Every locality will have its own nuances, but if we’ve been able to come up with evidence-based core packages of services and policies for the prevention, care and treatment of numerous infectious and chronic diseases, why not for overdose?
(6) Are prevention messages mostly wishful thinking?: Speaking of overdose prevention education, I often have the feeling that everything we say about not mixing, not using alone, minding one’s tolerance, and so on is very closely akin to saying “Remember not to get high today.” That’s not an argument for skipping prevention education, and I have a deep (and potentially unfounded) belief that behavior around overdose risk will change in communities over time – just as behavior around injection and HIV risk has changed – the more we talk about it.

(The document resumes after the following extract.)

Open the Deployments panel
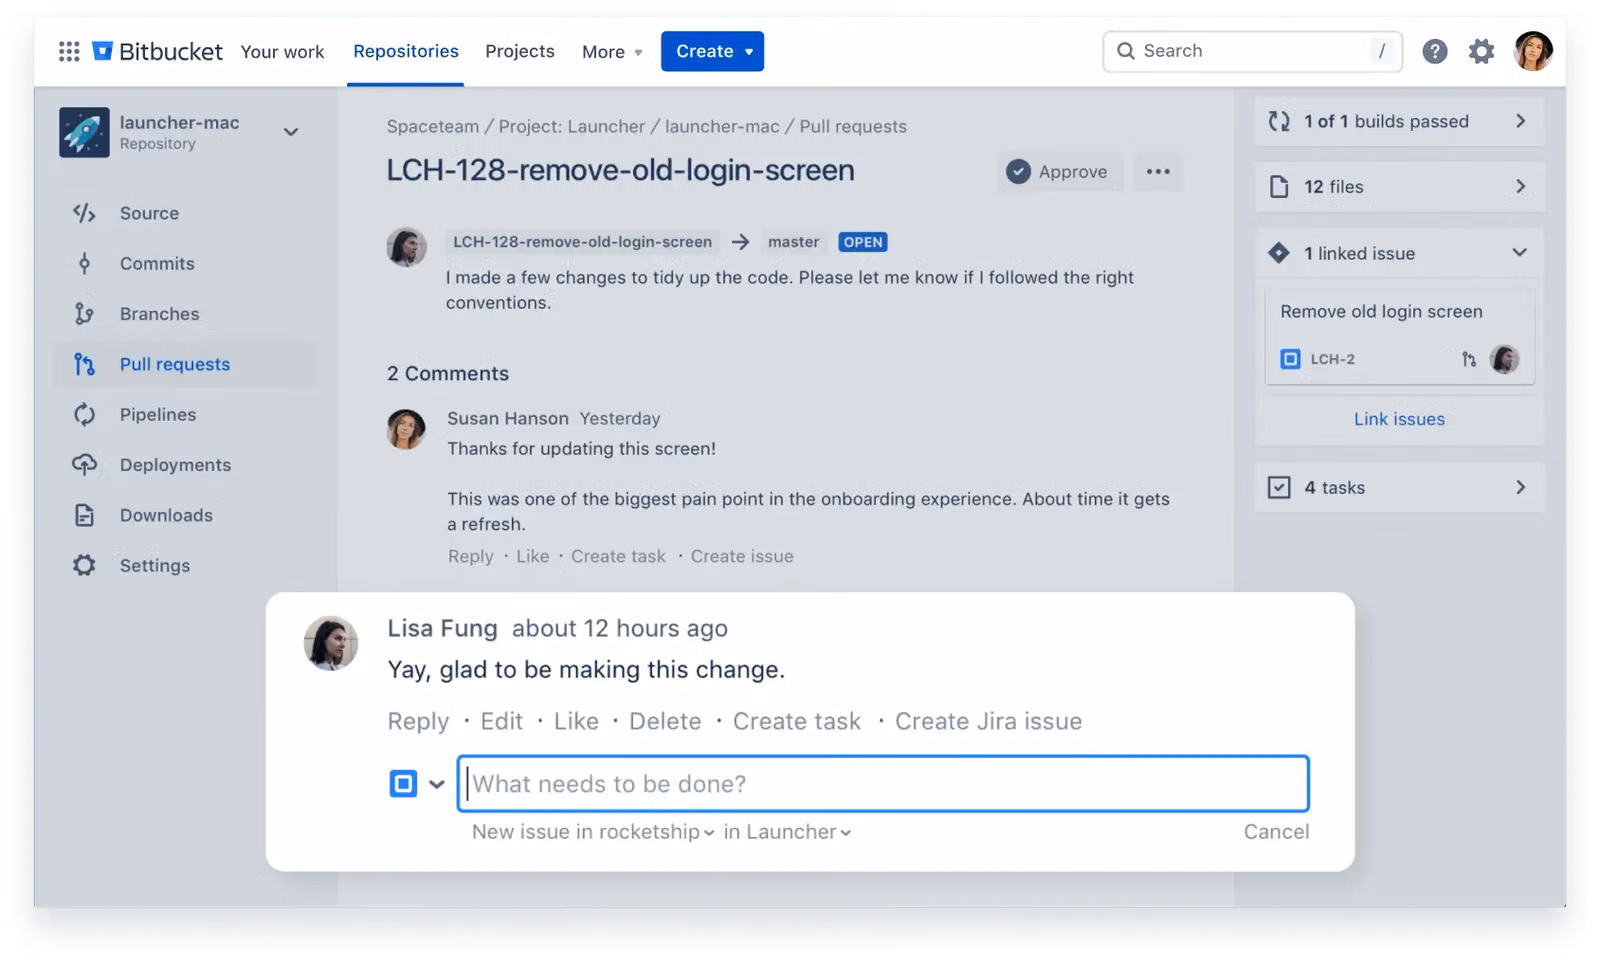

But I’d really love to see some actual evidence for this. We need a team of anthropologists or sociologists running around looking at what people actually do with the overdose information we give them.
(7) Do overdose services bring more people into health care? This is a question beloved, for not entirely bad reasons, by AIDS funders who we trick into supporting overdose programs. There’s some anecdotal evidence that new overdose services are exciting and draw more people into other kinds of health services, especially in environments where harm reduction programs aren’t well developed beyond basic syringe exchange. I’ve heard LOTS of stories from outreachers at this point about waves of new participants running through the door once naloxone was being offered – and subsequently getting hooked up with clean injecting gear, VCT, primary healthcare, etc. We need more than nice stories though, and we can start by designing a simple way to identify and quantify new clients when overdose services are started.
(8) Which gear to pack?: This is a smaller issue than the things described above, but it’s been bugging me: Do people really and truly need to use intramuscular needles to inject naloxone? I hear about lots of people using insulin needles, and basically no cases of that not being effective. I think there are a few studies that are starting to better incorporate questions about what needles/syringes were used in OD response, but I’m not sure I’ve seen anything published, and definitely not anything that’s looked specifically at the efficacy of short vs. long needles in naloxone administration.
Every time I ask educated types about this they say something to the effect of, oh yeah, definitely go with an IM needle, and if you must use an insulin or tuberculin needle, inject into the tongue. Fine advice in the absence of definitive evidence, but it’s a major practical problem in a lot of places where I work, where people absolutely refuse to carry one extra potentially unnecessary piece of drug gear because on a day to day basis they are very likely to have a cop greedily searching their pockets and looking for any excuse to make their day very bad. My question is do we really need to be doing the work to ensure that people are able to carry extra IM syringes because they really are a better delivery device for naloxone, or can we drop it and tell people it’s OK to use the syringes they’re already carrying for their drugs?